WORK INSTRUCTION.
Repeat the whole listing below, word for word.

EXERCISE DATA.
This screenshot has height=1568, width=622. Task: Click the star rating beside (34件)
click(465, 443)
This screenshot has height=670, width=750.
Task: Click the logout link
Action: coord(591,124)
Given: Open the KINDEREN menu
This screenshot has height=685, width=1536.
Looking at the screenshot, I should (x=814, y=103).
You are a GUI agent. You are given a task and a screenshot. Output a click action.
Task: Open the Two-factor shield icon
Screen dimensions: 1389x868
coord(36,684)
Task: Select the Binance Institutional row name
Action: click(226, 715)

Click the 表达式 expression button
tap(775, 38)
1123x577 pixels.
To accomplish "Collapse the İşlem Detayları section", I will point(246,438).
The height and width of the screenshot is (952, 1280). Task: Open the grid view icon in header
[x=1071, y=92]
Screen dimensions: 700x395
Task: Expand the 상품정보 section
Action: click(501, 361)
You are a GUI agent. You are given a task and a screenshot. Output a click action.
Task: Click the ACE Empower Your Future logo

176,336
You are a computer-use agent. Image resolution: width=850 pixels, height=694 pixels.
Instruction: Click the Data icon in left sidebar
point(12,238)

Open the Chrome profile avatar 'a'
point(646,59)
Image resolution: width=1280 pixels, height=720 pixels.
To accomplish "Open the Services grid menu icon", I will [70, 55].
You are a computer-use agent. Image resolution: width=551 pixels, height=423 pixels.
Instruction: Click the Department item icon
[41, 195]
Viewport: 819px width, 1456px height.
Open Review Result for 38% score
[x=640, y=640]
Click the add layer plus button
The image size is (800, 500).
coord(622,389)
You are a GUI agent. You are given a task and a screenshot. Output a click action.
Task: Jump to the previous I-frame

EXPECTED OUTPUT.
This screenshot has height=1568, width=622. Task: Click the star rating beside (34件)
click(465, 443)
This screenshot has height=670, width=750.
Task: Click the logout link
Action: coord(591,124)
Given: Open the KINDEREN menu
This screenshot has height=685, width=1536.
Looking at the screenshot, I should (x=814, y=103).
You are a GUI agent. You are given a task and a screenshot. Output a click action.
Task: Open the Two-factor shield icon
Screen dimensions: 1389x868
coord(36,684)
Task: Select the Binance Institutional row name
Action: click(226, 715)

Click the 表达式 expression button
tap(775, 38)
1123x577 pixels.
To accomplish "Collapse the İşlem Detayları section", I will point(246,438).
The height and width of the screenshot is (952, 1280). Task: Open the grid view icon in header
[x=1071, y=92]
Screen dimensions: 700x395
Task: Expand the 상품정보 section
Action: click(501, 361)
You are a GUI agent. You are given a task and a screenshot. Output a click action.
Task: Click the ACE Empower Your Future logo

176,336
You are a computer-use agent. Image resolution: width=850 pixels, height=694 pixels.
Instruction: Click the Data icon in left sidebar
point(12,238)

Open the Chrome profile avatar 'a'
point(646,59)
Image resolution: width=1280 pixels, height=720 pixels.
To accomplish "Open the Services grid menu icon", I will [70, 55].
You are a computer-use agent. Image resolution: width=551 pixels, height=423 pixels.
Instruction: Click the Department item icon
[41, 195]
Viewport: 819px width, 1456px height.
Open Review Result for 38% score
[x=640, y=640]
Click the add layer plus button
The image size is (800, 500).
coord(622,389)
You are a GUI agent. You are given a task and a screenshot. Output a click action.
Task: Jump to the previous I-frame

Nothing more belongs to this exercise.